§ **Selection**
------------------------

‘Everything in space is just cooler’

DOWNEY − For students all over Downey, summer vacation means everything from beach bonfires and amusement parks to video games and movie dates. But Downey science teacher Tri Tansopalucks may have bested his students this summer as his vacation included something even 12-year-olds would envy -- space camp. From June 11-17, Tansopalucks along with more than 200 educators from around the world flew to the U.S. Space & Rocket Center in Huntsville, Alabama to participate in the Honeywell Educators @ Space Academy program.

With a team of 17 other educators, Tansopalucks, who teaches sixth, seventh, and eighth-grade at West Middle School, underwent 45 hours of classroom lessons, lab assignments and hands-on training from both crew workers and NASA personnel.

For Tansopalucks and the other “teachers turned students,” the week of flight simulations and lunar space missions was provided to inspire more science, technology, engineering, and math in the classroom.

“Everything in space is just cooler,” said Tansopalucks, 39. “We learned about gravity and how the space shuttle enters the earth’s atmosphere at 3,000 degrees Fahrenheit. We even used astronaut apparatus. It’s wasn’t like Disneyland...they have Tomorrowland, but the rockets aren’t real. This was the real deal.”

------------------------

§ **Records supplied**
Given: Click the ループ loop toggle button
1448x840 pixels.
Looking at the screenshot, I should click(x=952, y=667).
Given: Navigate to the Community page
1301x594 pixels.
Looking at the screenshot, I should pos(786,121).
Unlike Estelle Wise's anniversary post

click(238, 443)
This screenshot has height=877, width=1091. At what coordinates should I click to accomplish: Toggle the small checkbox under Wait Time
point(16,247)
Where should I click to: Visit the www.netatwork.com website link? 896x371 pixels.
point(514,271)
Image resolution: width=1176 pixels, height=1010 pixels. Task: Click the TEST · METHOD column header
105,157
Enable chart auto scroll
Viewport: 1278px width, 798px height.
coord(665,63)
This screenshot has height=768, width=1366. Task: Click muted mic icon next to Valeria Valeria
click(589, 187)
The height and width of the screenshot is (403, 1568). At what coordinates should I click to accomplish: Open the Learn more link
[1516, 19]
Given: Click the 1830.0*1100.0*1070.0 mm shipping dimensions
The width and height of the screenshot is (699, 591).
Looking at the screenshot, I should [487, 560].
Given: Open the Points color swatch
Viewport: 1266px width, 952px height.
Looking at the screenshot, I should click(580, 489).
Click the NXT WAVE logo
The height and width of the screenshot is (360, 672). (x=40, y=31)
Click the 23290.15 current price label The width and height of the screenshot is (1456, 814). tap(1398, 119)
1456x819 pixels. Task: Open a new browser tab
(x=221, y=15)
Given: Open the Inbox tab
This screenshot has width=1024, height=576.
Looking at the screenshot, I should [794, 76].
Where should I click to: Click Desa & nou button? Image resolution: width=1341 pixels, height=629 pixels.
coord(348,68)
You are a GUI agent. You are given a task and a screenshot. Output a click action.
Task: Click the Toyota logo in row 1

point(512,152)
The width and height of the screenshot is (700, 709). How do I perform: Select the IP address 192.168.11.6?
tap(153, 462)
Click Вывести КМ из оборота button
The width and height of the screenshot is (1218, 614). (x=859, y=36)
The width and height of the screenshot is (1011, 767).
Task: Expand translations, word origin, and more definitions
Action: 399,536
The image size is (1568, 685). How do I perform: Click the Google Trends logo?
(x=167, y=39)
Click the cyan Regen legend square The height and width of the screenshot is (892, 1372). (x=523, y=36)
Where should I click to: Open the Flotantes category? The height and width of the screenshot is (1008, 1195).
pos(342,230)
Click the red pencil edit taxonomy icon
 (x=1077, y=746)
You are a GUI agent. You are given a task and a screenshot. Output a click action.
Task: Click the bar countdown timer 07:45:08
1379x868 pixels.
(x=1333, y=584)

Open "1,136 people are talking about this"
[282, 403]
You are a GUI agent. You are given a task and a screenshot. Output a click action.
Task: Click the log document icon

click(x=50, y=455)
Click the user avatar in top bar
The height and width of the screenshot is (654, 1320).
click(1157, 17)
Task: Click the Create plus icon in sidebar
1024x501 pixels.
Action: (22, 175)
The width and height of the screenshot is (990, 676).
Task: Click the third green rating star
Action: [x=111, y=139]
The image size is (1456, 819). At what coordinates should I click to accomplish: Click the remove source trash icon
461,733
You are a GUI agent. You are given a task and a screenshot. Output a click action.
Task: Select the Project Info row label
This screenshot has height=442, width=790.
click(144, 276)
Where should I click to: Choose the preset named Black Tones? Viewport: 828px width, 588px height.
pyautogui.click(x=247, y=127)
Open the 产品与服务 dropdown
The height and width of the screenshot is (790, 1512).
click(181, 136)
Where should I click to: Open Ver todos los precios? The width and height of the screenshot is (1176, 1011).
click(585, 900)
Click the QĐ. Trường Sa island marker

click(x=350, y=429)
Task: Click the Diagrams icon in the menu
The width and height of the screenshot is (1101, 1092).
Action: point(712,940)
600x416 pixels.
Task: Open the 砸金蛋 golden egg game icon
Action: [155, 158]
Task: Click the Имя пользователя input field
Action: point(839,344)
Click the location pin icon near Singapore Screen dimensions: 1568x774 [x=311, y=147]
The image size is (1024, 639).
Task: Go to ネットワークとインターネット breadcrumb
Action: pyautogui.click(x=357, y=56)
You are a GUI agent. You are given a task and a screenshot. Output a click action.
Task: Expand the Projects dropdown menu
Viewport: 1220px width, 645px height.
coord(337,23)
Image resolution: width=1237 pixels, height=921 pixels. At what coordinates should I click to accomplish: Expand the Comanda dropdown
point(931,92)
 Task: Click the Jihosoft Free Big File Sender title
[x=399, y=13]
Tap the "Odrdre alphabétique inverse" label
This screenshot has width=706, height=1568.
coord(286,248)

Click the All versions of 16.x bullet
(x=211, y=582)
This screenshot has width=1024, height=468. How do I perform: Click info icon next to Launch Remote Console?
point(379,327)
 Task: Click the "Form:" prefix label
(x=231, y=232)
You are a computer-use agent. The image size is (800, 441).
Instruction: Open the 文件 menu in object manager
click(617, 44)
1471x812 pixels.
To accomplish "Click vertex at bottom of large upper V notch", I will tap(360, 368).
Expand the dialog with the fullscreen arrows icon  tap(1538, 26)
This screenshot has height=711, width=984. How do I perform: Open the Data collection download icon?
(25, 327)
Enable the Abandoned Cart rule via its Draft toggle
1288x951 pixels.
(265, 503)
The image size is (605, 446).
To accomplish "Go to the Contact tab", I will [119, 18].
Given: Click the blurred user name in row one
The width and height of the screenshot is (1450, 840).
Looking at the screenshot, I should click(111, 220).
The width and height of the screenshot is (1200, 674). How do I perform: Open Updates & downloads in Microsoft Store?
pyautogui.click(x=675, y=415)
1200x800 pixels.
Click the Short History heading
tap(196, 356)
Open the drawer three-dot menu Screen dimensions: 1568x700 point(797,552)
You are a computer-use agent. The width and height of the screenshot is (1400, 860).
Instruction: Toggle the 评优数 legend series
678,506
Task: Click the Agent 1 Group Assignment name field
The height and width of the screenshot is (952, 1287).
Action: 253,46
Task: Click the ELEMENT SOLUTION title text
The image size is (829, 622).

------------------------

§ **Tasks to perform**
[A] In the space camp article, how many hours of classroom lessons, lab assignments and hands-on training did Tansopalucks complete?
[B] List every summer vacation activity for Downey students that the space camp article names.
[C] Pick up the space camp article right after its final quote and keep writing in the same reporting style.

§ **Results in order**
[A] 45 hours

[B] beach bonfires, amusement parks, video games, movie dates

[C]
Teaching in the Downey Unified School District since 2000, Tansopalucks is now a master teacher for Project Lead the Way, where he trains other teachers how to incorporate STEM curriculum in their classrooms. Like Tansopalucks, all of the teachers at the space camp were noted for going above and beyond in the classroom.

Tansopalucks was chosen by Honeywell and granted a full scholarship to the academy after an extensive application process. In its 10 years, more than 2,000 teachers have graduated from the program.

“It’s about making connections -- real world connections,” said Tansopalucks, who still communicates with his camp classmates via Facebook. “It was a really neat experience. If I can’t be the expert [in the classroom], at least I can share where they are and what they do.”

For more information on Tansopalucks’ future student projects, follow him on Twitter at @ttansopalucks.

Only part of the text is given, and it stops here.